Can you still buy them? I know when I went from a thin steel MTB to my first alloy MTB I was astounded by how much lighter and easier the alloy bike was to lift and ride. I don't think I want to go back to that, especially as I have to lift them onto the roof of my car for my weekend rides.



simon.r said:


> Although it is true that they all rust so badly that they have to be thrown away after about 5 years


Thrown away. No. Just recycled like everything else in the universe 
_Thought:_ May be my old raleigh from years ago is now my fridge door or part of my car, who knows


----------



## guitarpete247 (5 Sep 2012)

My MTB is steel.


It's an '87 or '88 Saracen Tufftrax. It's still going strong. It maybe a little heavy but I can still pull 2 little girls and a trailer up hill with it. A couple of weeks ago GF's son and his 2 daughters and I went out for this ride. Me towing the trailer. If you look back at some of my rides from March you'll see a lot of rides round Loughborough that I did on the MTB. Steel ain't so bad just takes more effort and gets you fitter (to drop ).


----------



## sidevalve (5 Sep 2012)

simon.r said:


> Sure, steel frames can be horrible, but a well designed and constructed one can be a joy to ride and well worth the small extra weight penalty.
> 
> If you've never ridden a really good steel frame I'd strongly recommend trying one out.

Stored rows
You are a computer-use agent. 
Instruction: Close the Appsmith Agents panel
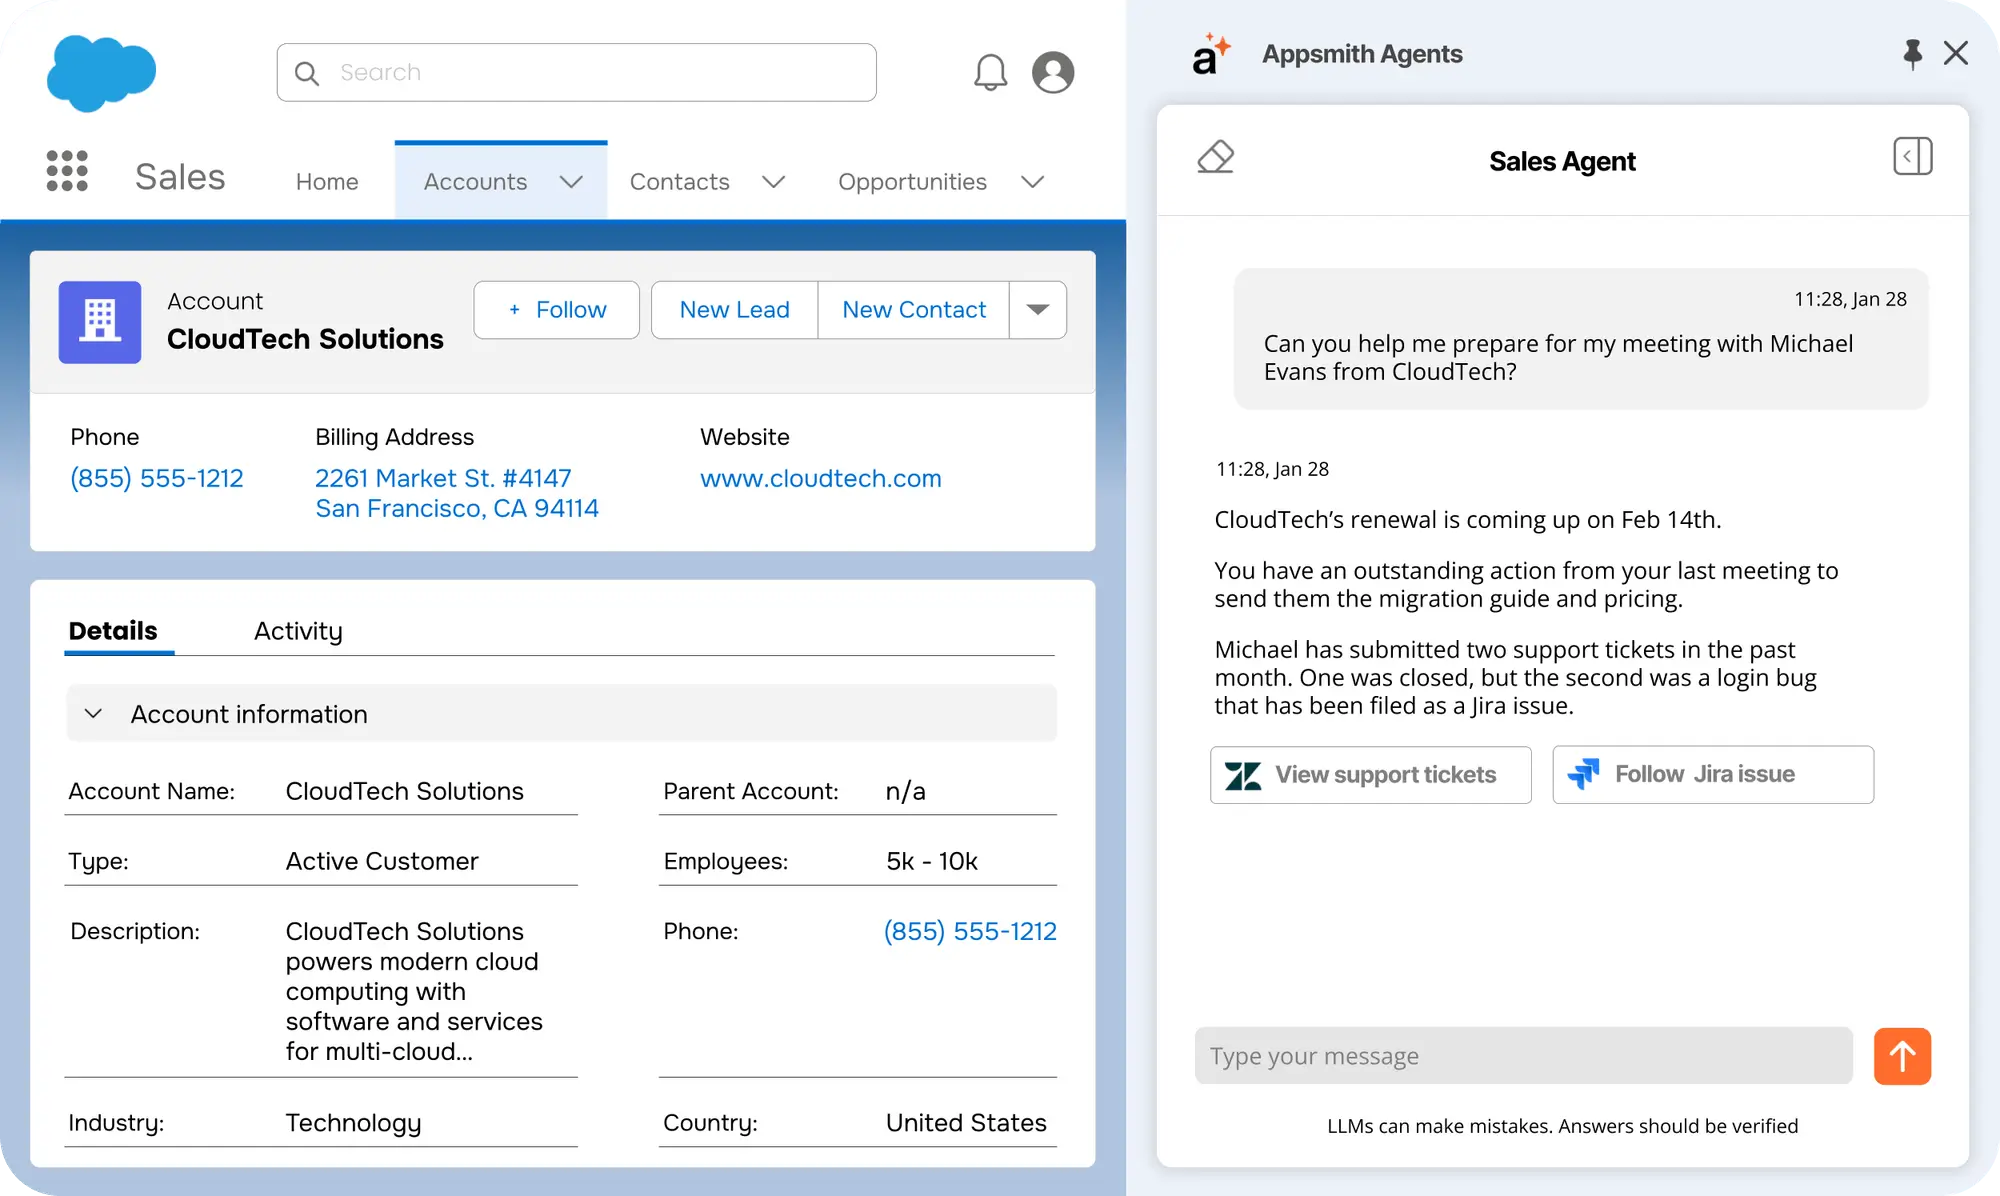pos(1956,53)
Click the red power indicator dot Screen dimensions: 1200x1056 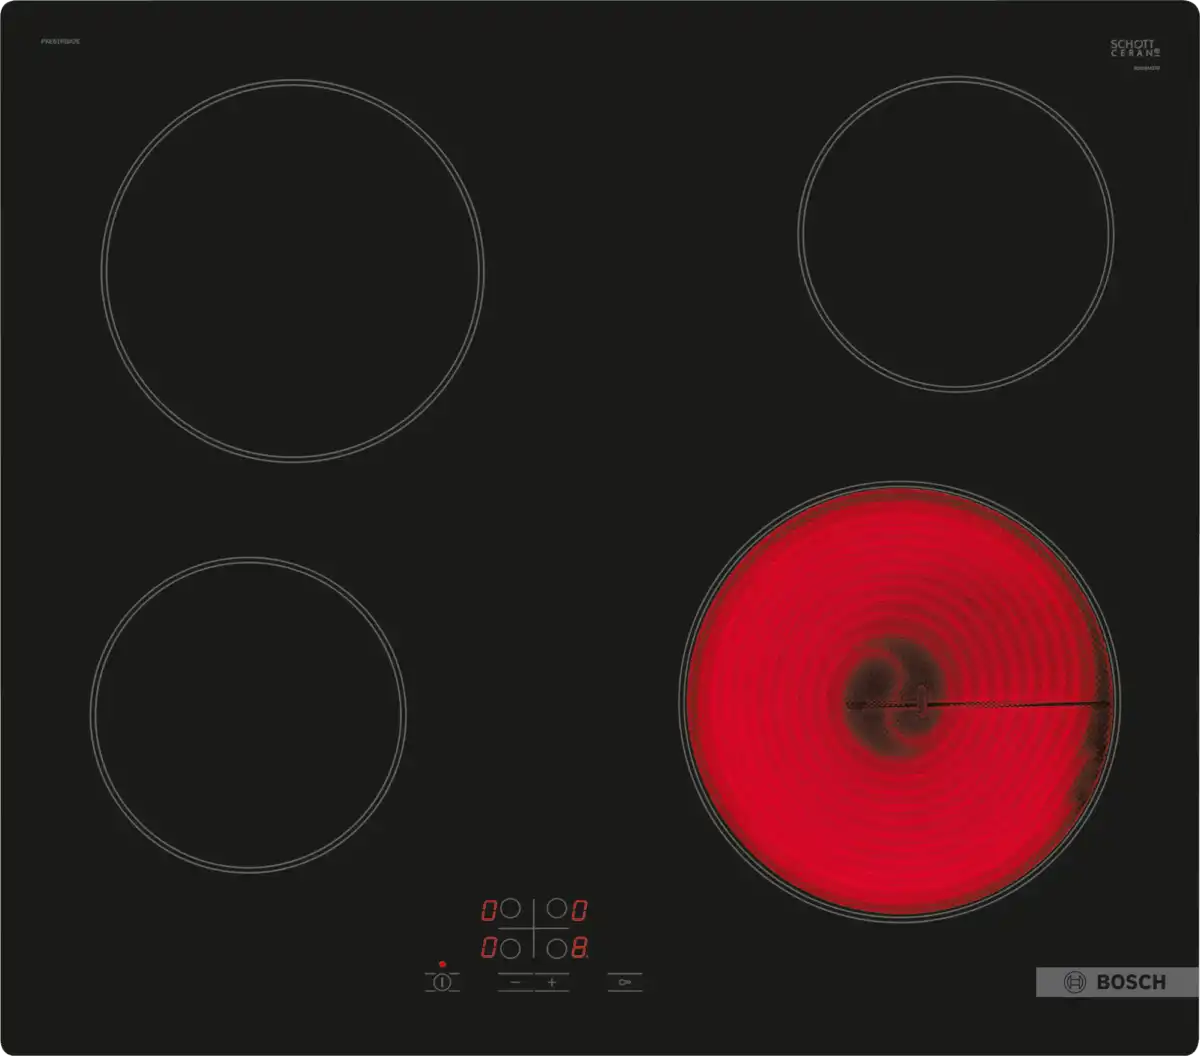(x=442, y=964)
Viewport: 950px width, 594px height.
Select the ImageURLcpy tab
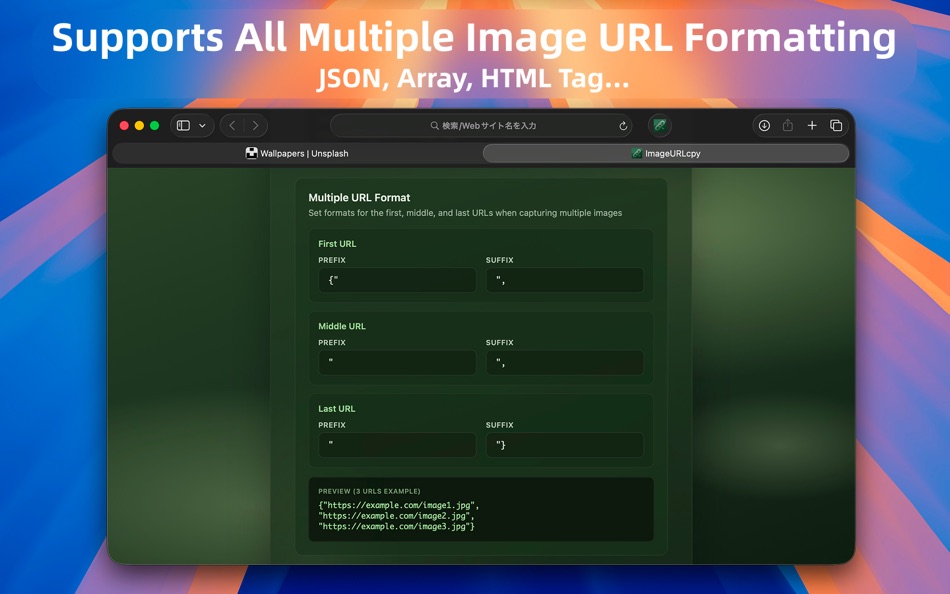coord(665,152)
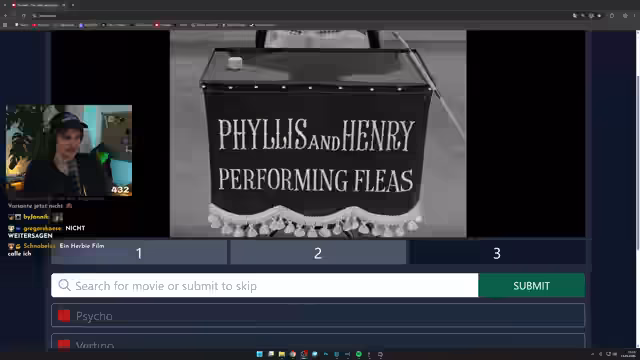Viewport: 640px width, 360px height.
Task: Select frame tab 2
Action: click(318, 252)

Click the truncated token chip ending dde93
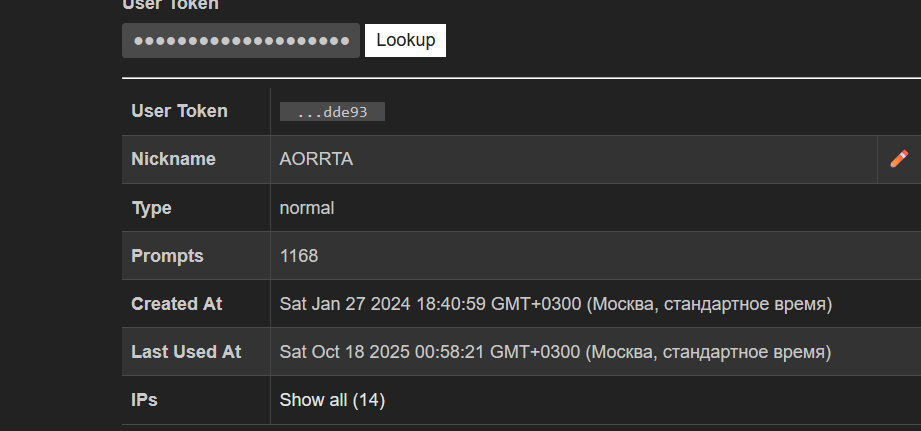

What is required
Write the next part of the forum thread comparing steel and alloy bike frames, beginning right after its last line above.

Exercise output
> 
> Although it is true that they all rust so badly that they have to be thrown away after about 5 years


 Absolutely spot on about steel being good to ride but I'm not sure what you've ridden if you find a good steel frame much heavier than an ally one and as for rusting away in 5 years well, where do you store your bikes, in the sea ? Even an old steel bike like mine weighs in at 10kg which isn't bad even now.
As to the OP, try to get a few test rides at the local bike shops to check out the best types for you and the difference tyres / weight / gears can make and what suits you [what suits now may not be quite what you liked in your younger days]. Changing the tyres can make huge change as said above but if you only intend to ride on the road then maybe a road bike is the best way to go.
If you have the skills [and a little time] a nice refurb job on an older [but good make] road bike might suit you and still not cost much, and I do mean not much, my Dawes plus refurb came in at under £100 which included a Brooks saddle that I didn't need but it was too much of a bargain to miss at £35 new !


----------



## simon.r (5 Sep 2012)

I may have had my tongue slightly in my cheek about the 5 year life of a steel frame 

There are loads of people still making quality steel frames:
















And plenty more as well.


----------



## CoreDefence (14 Sep 2012)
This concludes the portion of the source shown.